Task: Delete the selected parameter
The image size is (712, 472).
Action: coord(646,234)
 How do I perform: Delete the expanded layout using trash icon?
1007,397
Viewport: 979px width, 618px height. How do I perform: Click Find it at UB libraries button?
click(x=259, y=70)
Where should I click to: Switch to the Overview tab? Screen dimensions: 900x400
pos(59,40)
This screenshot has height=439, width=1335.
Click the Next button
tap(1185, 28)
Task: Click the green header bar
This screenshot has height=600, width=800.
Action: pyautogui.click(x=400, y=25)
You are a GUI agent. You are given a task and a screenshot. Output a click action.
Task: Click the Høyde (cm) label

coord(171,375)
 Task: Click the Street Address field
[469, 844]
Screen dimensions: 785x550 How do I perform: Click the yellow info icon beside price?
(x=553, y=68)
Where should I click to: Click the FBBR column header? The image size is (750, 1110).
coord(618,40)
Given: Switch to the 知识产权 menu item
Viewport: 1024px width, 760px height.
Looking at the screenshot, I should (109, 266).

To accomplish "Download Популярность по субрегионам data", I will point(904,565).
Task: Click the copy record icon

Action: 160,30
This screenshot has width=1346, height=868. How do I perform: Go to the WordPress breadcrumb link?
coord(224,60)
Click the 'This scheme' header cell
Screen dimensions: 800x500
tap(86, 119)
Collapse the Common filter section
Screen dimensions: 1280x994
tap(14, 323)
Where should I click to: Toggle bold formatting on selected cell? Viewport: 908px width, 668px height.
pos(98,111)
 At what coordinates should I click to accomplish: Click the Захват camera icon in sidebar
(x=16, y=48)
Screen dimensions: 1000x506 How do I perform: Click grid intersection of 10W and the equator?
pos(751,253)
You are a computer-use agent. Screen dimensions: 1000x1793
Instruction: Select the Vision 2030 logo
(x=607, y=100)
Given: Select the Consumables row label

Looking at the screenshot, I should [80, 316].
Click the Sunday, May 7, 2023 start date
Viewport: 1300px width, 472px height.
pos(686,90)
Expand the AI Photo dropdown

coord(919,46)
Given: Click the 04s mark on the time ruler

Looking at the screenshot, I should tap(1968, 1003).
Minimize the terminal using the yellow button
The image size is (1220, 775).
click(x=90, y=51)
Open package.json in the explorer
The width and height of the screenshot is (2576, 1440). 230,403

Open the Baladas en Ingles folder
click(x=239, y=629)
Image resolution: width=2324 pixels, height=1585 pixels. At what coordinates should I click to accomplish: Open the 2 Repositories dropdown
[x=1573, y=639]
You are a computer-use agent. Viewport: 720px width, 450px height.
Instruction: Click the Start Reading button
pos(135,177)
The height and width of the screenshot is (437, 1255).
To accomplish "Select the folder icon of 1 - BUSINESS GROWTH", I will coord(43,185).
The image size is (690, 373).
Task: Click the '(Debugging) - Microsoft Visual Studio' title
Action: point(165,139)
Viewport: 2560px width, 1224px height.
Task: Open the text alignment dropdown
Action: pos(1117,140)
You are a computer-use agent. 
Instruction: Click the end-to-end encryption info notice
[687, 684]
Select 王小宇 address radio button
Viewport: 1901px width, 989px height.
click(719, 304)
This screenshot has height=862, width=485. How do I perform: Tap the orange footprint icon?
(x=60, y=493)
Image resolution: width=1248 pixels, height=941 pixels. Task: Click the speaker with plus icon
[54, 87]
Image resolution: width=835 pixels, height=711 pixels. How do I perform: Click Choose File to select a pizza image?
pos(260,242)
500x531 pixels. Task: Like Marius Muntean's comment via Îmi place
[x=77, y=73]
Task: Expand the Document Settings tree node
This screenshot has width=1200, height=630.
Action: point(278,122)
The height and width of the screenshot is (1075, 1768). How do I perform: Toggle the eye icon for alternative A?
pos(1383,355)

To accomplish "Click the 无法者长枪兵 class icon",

========================

- _Requirement_: In the lines starting at the one containing "This screenshot has height=862, width=485." and ending at the one containing "Action: point(278,122)", swap "icon" for "symbol" and leave everything else unchanged. Output only those lines.

- _Solution to this exercise_:
This screenshot has height=862, width=485. How do I perform: Tap the orange footprint symbol?
(x=60, y=493)
Image resolution: width=1248 pixels, height=941 pixels. Task: Click the speaker with plus symbol
[54, 87]
Image resolution: width=835 pixels, height=711 pixels. How do I perform: Click Choose File to select a pizza image?
pos(260,242)
500x531 pixels. Task: Like Marius Muntean's comment via Îmi place
[x=77, y=73]
Task: Expand the Document Settings tree node
This screenshot has width=1200, height=630.
Action: point(278,122)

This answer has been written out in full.